▶ **Selected excerpt**:
— Start —
Skip to content

Instantly share code, notes, and snippets.

@mnofresno
Last active July 1, 2024 11:56
Show Gist options
  • Save mnofresno/25d0cc6a45aa8644596705c78382304e to your computer and use it in GitHub Desktop.
Save mnofresno/25d0cc6a45aa8644596705c78382304e to your computer and use it in GitHub Desktop.
This script allows to do on Linux desktop PC some simple ocr tasks that we currently can do on Android using Google lens

Google Lens For Ubuntu

For those who use Google Lens on Android as an OCR to capture text from images, screenshots, etc.. here is a bash script that does the same on Ubuntu.

Sometimes we need to copy a telephone number in an APP where there isn't a copy to clipboard feature enabled or maybe to copy texts from an picture.

This can be done with a OCR, this script does that allowing to drag&drop select a region of the screen and copy to clipboard the text parsed from the image.
— End —
▶ **Raw data**:
— Start —
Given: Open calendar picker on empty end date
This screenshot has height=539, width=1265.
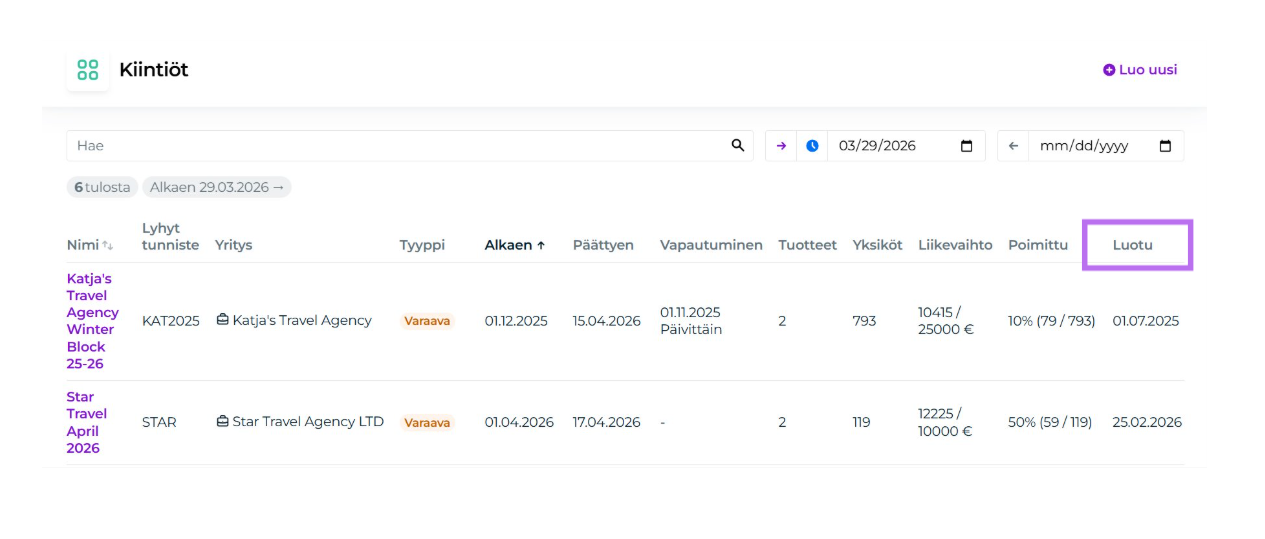Looking at the screenshot, I should tap(1165, 146).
— End —
▶ **Problem set**:
1. Repeat everything in the Google Lens for Ubuntu text from "Skip to content" down to "same on Ubuntu.".
2. In the Google Lens for Ubuntu text, what does the script let the user select by drag and drop?
The material is not needed for anything here.

▶ **Response list**:
1.
Skip to content

Instantly share code, notes, and snippets.

@mnofresno
Last active July 1, 2024 11:56
Show Gist options
  • Save mnofresno/25d0cc6a45aa8644596705c78382304e to your computer and use it in GitHub Desktop.
Save mnofresno/25d0cc6a45aa8644596705c78382304e to your computer and use it in GitHub Desktop.
This script allows to do on Linux desktop PC some simple ocr tasks that we currently can do on Android using Google lens

Google Lens For Ubuntu

For those who use Google Lens on Android as an OCR to capture text from images, screenshots, etc.. here is a bash script that does the same on Ubuntu.

2. A region of the screen.